This feature is available only if your account is on the E2 version of the Databricks platform. Secure cluster connectivity is enabled for accounts on the E2 platform by default as of September 1, 2020.
With secure cluster connectivity enabled, customer VPCs have no open ports and Databricks Runtime cluster nodes have no public IP addresses.
This article mentions the term data plane, which is the compute layer of the Databricks platform. In the context of this article, data plane refers to the Classic data plane in your AWS account. By contrast, the Serverless data plane that supports Serverless SQL endpoints (Public Preview) runs in the Databricks AWS account. To learn more, see Serverless compute.
- At a network level, each cluster initiates a connection to the control plane secure cluster connectivity relay during cluster creation. The cluster establishes this connection using port 443 (HTTPS) and uses a different IP address than is used for the Web application and REST API.
- When the control plane logically starts new Databricks Runtime jobs or performs other cluster administration tasks, these requests are sent to the cluster through this reverse tunnel.
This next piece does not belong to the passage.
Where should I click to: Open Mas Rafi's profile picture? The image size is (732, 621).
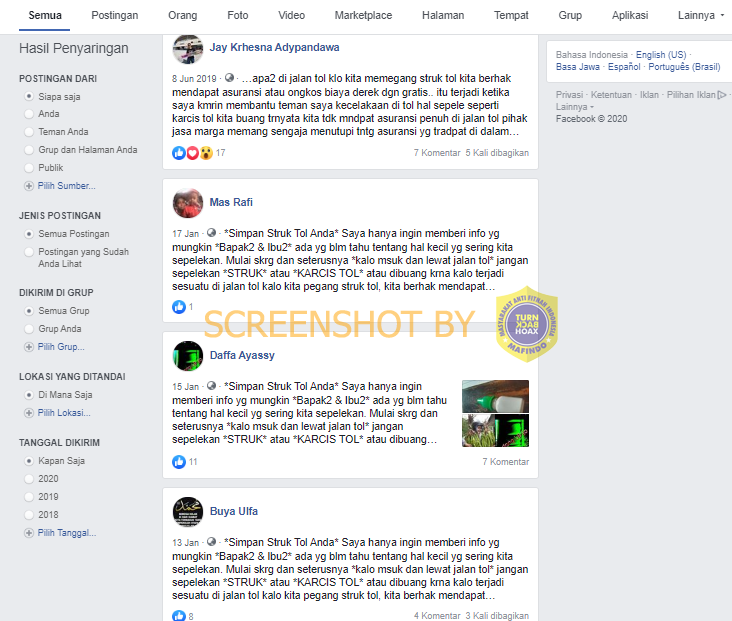188,203
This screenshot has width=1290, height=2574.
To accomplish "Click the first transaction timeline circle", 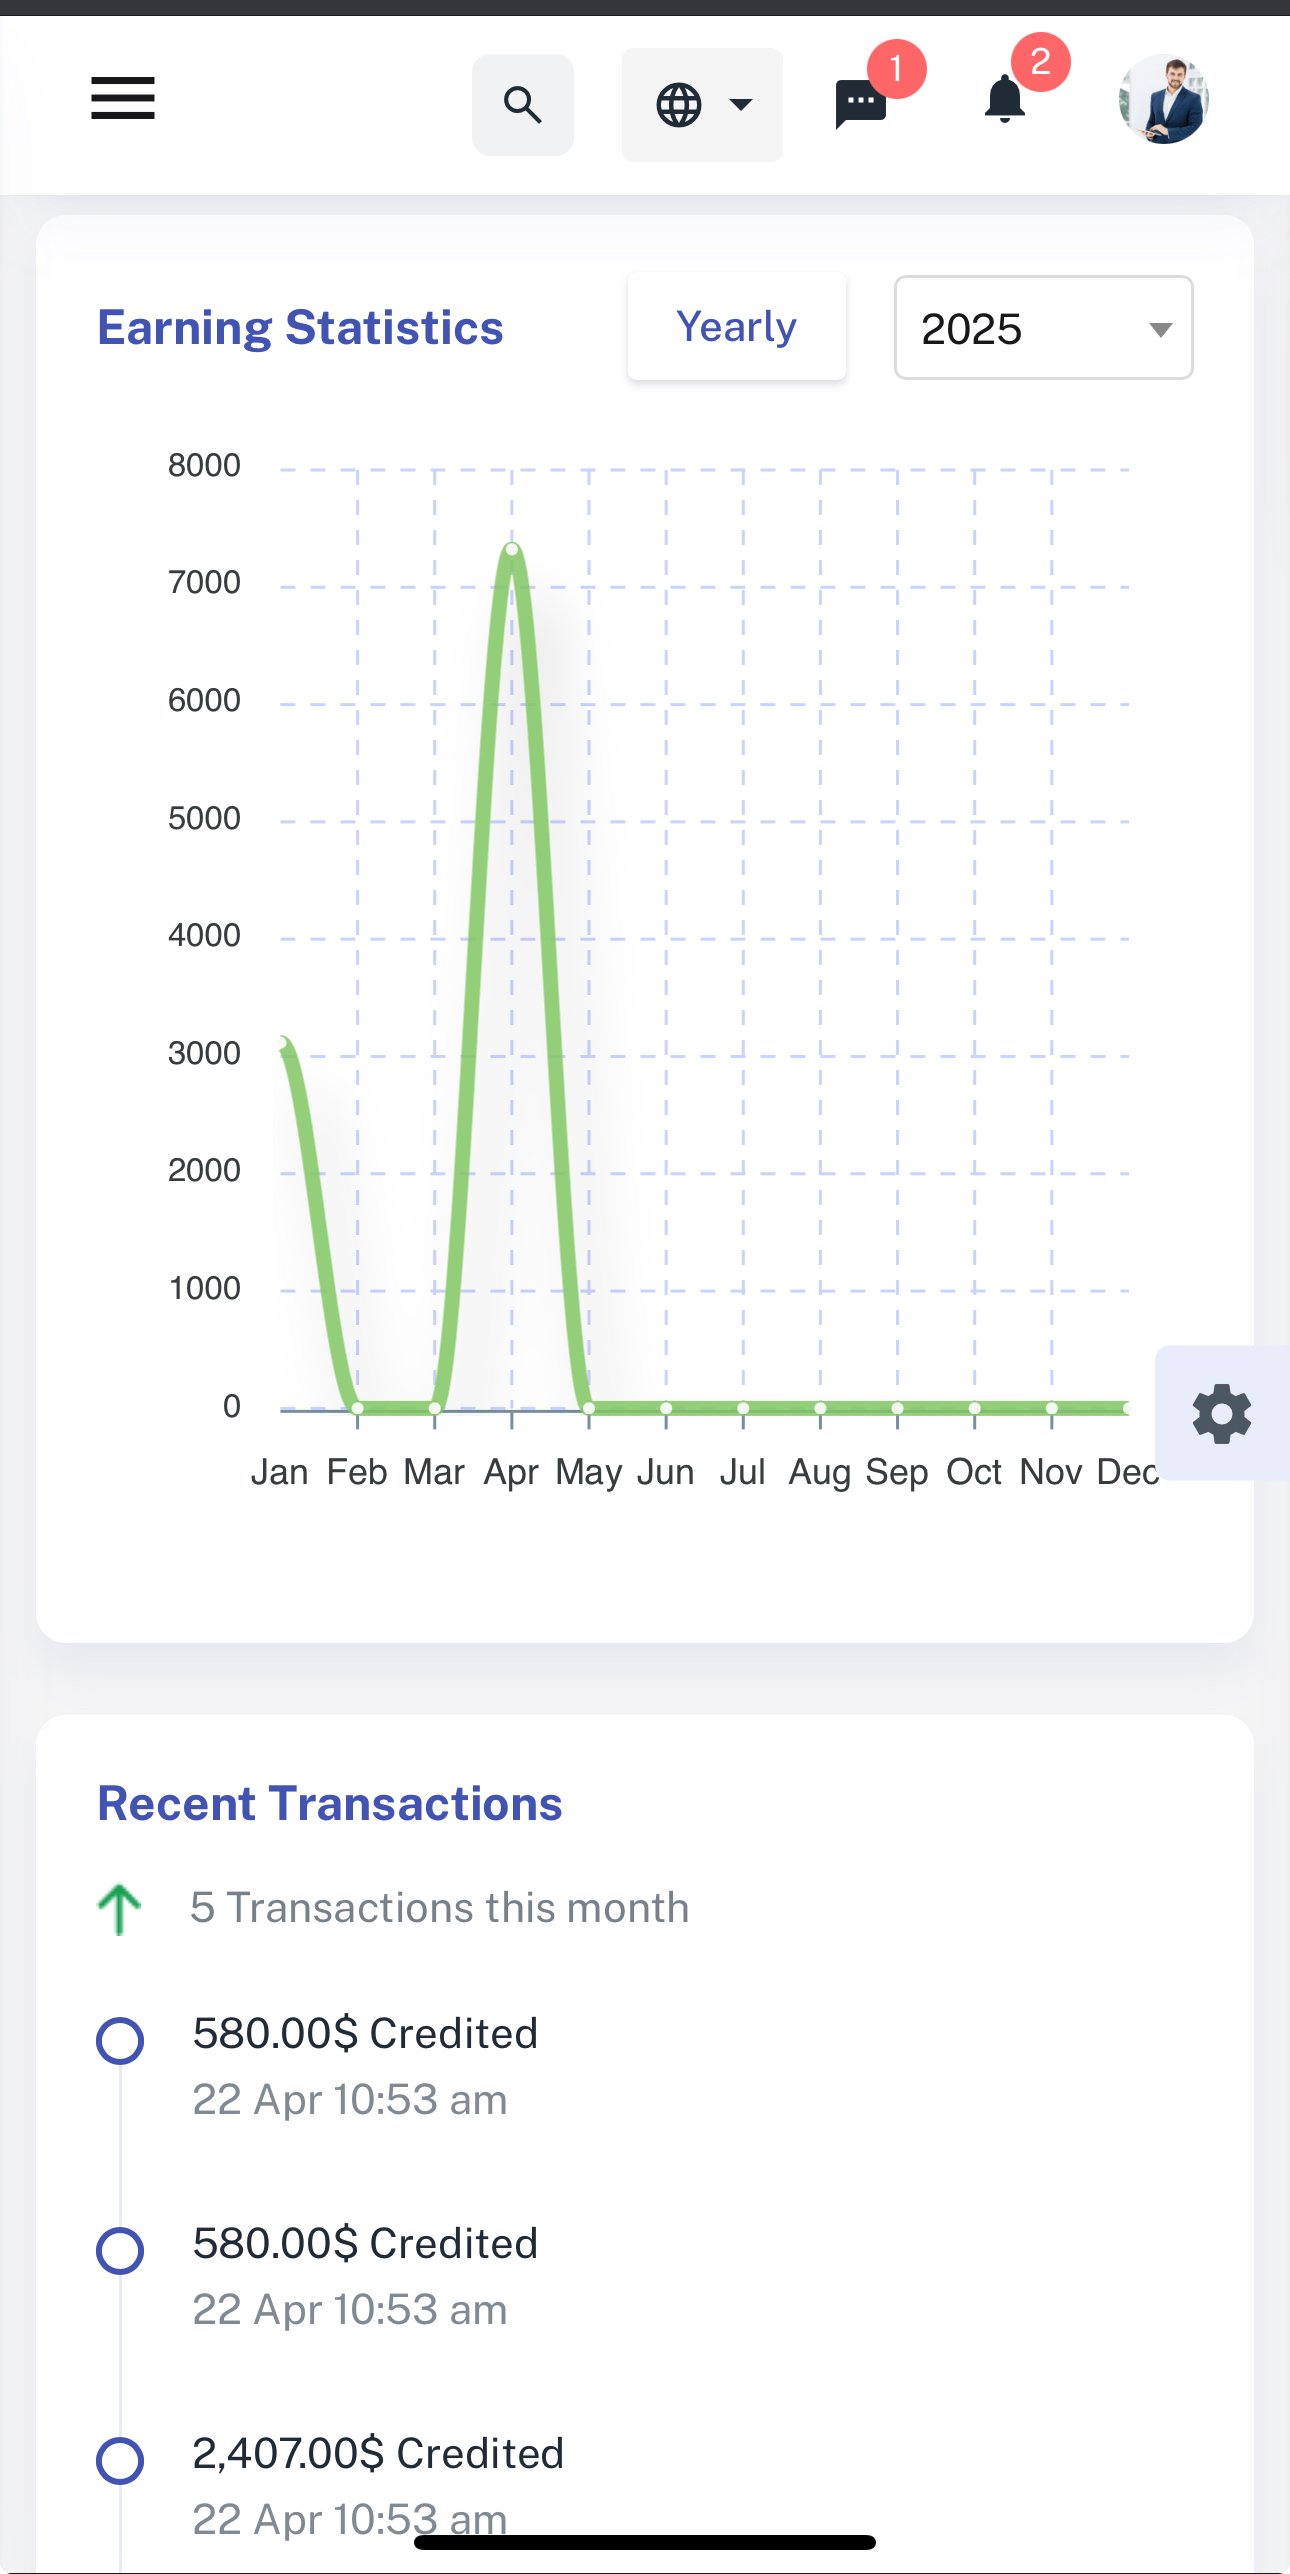I will point(120,2041).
- The data plane (the VPC) has no open ports, and Databricks Runtime cluster nodes have no public IP addresses.
- Easy network administration, with no need to configure ports on security groups or to configure network peering.
- With enhanced security and simple network administration, information security teams can expedite approval of Databricks as a PaaS provider.
To use secure cluster connectivity for a workspace, create a new workspace using the Account API. You cannot add secure cluster connectivity to an existing workspace.